- **INSTRUCTIONS FOR THE TASK**
Reproduce the stretch of the material from the line containing "Where should I click to: Rename" through the end of the material, leaving the pictures out.

* Begin DATA TO PROCESS *

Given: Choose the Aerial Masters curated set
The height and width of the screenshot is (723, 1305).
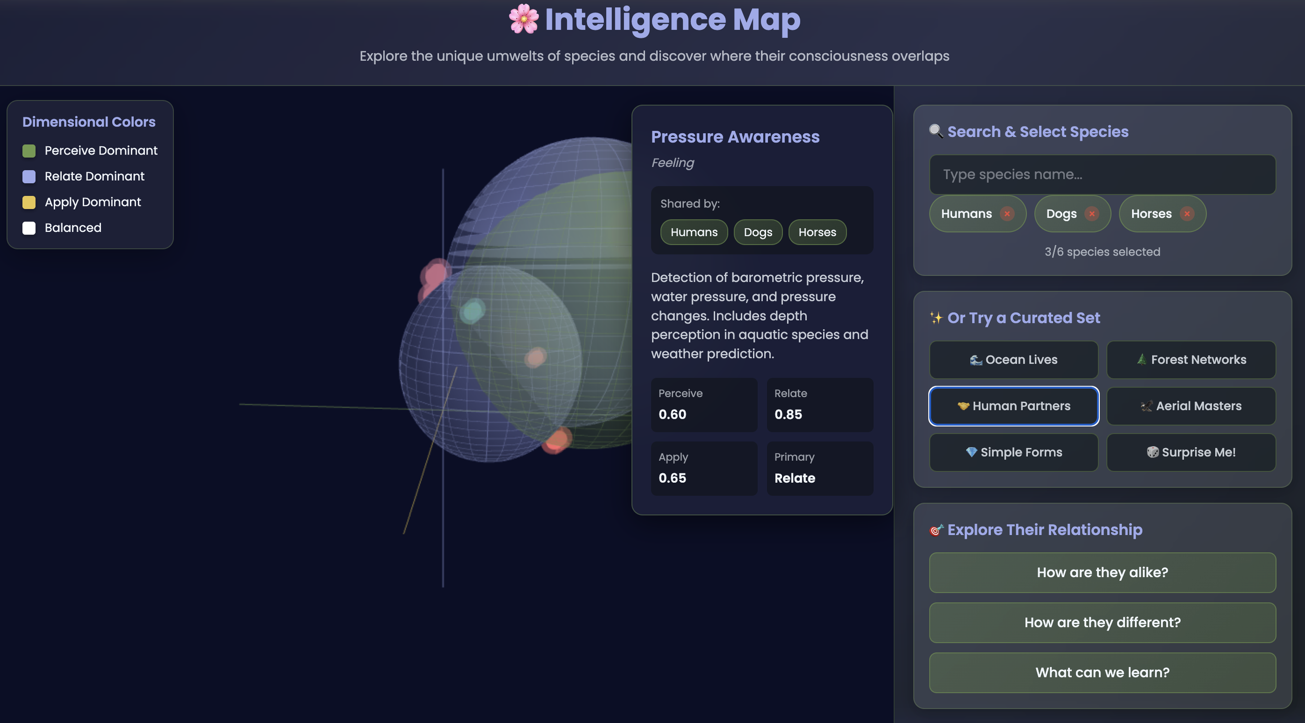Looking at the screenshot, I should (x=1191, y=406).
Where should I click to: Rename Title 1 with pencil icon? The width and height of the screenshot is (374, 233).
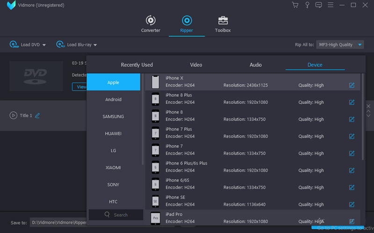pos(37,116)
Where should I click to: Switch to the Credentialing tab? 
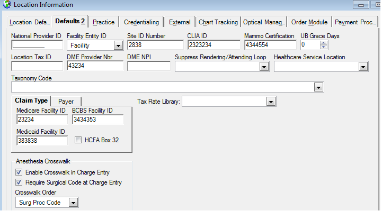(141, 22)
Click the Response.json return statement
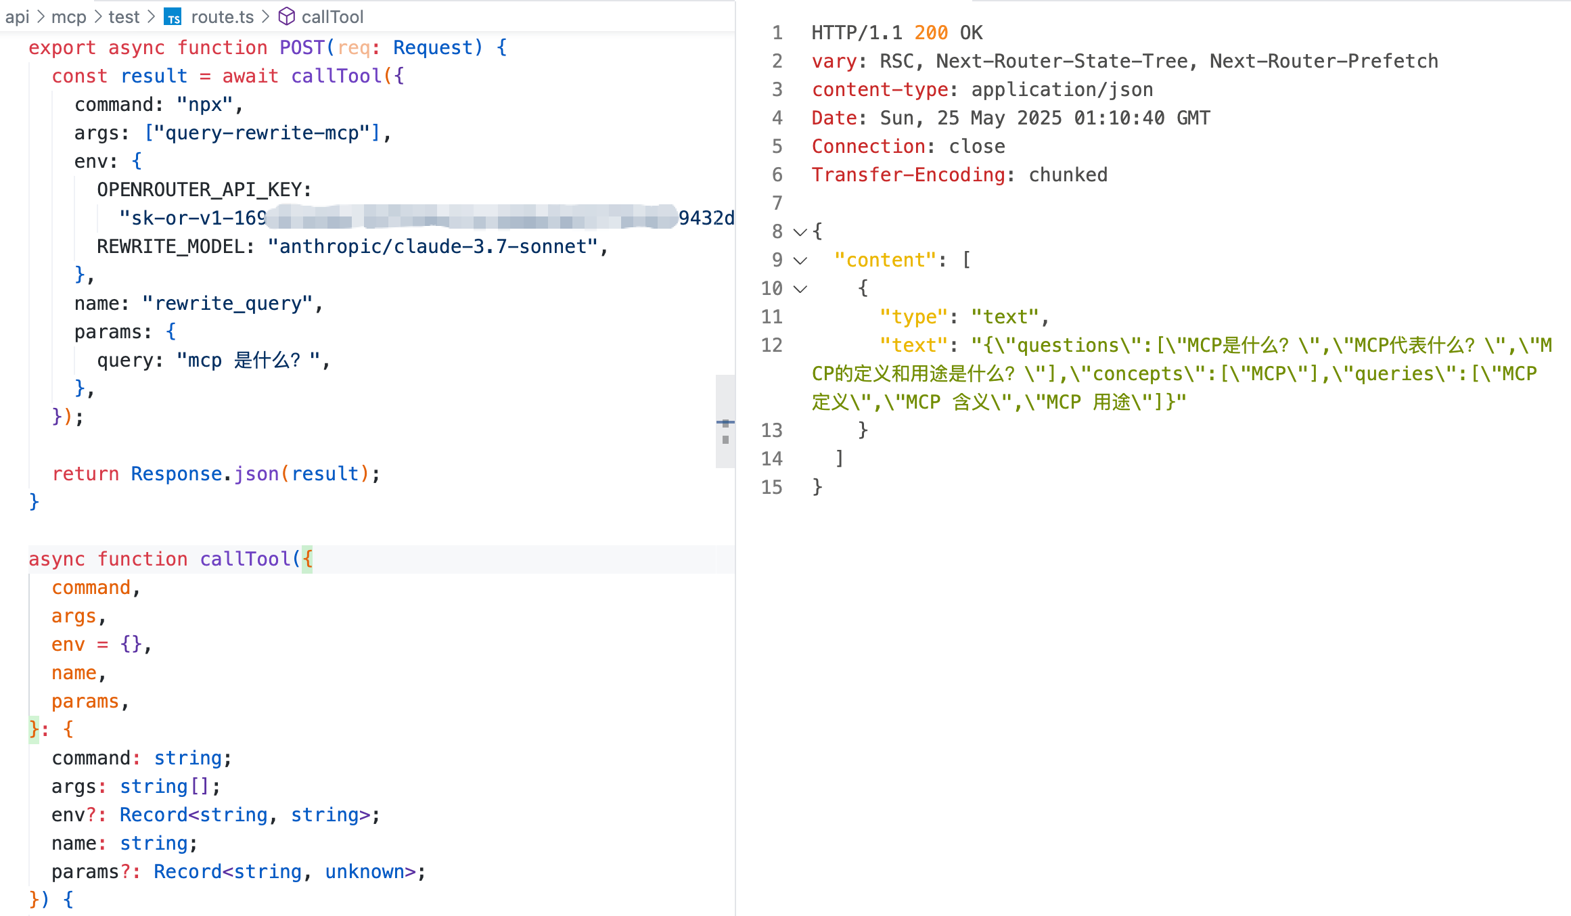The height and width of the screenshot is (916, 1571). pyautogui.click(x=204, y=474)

* End DATA TO PROCESS *

- **EXPECTED OUTPUT**
Where should I click to: Rename Title 1 with pencil icon? The width and height of the screenshot is (374, 233).
pos(37,116)
Where should I click to: Switch to the Credentialing tab? 
(141, 22)
Click the Response.json return statement
The height and width of the screenshot is (916, 1571). pyautogui.click(x=204, y=474)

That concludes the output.